UNITED STATES
SECURITIES AND EXCHANGE COMMISSION
Washington, D.C. 20549
FORM 8-K
CURRENT REPORT
Pursuant to Section 13 or 15(d)
of the Securities Exchange Act of 1934
Date of Report (Date of earliest event reported): September 12, 2019
APOGEE ENTERPRISES, INC.
(Exact name of registrant as specified in its charter)
Minnesota
(State or other jurisdiction of incorporation)
0-6365 | 41-0919654 | |
(Commission File Number) | (I.R.S. Employer Identification No.) |
4400 West 78th Street Suite 520, Minneapolis, Minnesota | 55435 | |
(Address of principal executive offices) | (Zip Code) |
Registrants telephone number, including area code: (952) 835-1874
Check the appropriate box below if the Form 8-K filing is intended to simultaneously satisfy the filing obligation of the registrant under any of the following provisions:
☐ | Written communications pursuant to Rule 425 under the Securities Act (17 CFR 230.425) |
☐ | Soliciting material pursuant to Rule 14a-12 under the Exchange Act (17 CFR 240.14a-12) |
☐ | Pre-commencement communications pursuant to Rule 14d-2(b) under the Exchange Act (17 CFR 240.14d-2(b)) |
☐ | Pre-commencement communications pursuant to Rule 13e-4(c) under the Exchange Act (17 CFR 240.13e-4(c)) |
Securities registered pursuant to Section 12(b) of the Act:
Title of each class |
Trading Symbol(s) |
Name of each exchange on which registered | ||
Common Stock, $0.33 1/3 Par Value | APOG | The Nasdaq Stock Market LLC |
Indicate by check mark whether the registrant is an emerging growth company as defined in Rule 405 of the Securities Act of 1933 (§230.405 of this chapter) or Rule 12b-2 of the Securities Exchange Act of 1934 (§240.12b-2 of this chapter).

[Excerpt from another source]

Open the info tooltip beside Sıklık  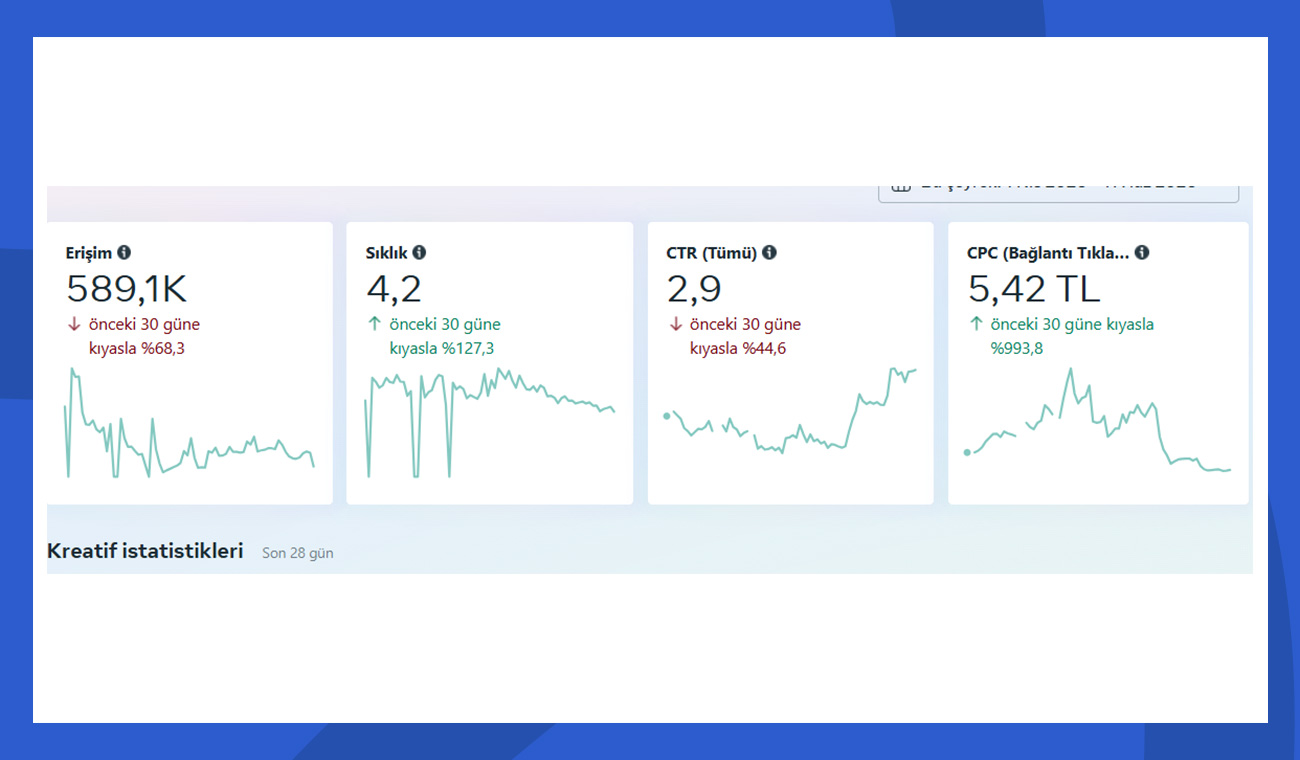419,253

☐ | Emerging growth company |
If an emerging growth company, indicate by check mark if the registrant has elected not to use the extended transition period for complying with any new or revised financial accounting standards provided pursuant to Section 13(a) of the Exchange Act. ☐
Item 1.01. | Entry into a Material Definitive Agreement. |
On September 12, 2019, Apogee Enterprises, Inc., a Minnesota corporation (the Company), and Engaged Capital, LLC and certain of its affiliates (collectively, Engaged) entered into an amendment (the Amendment) to the previously disclosed confidentiality agreement, dated February 8, 2019, by and among the Company and Engaged, as amended on August 5, 2019 (the Confidentiality Agreement).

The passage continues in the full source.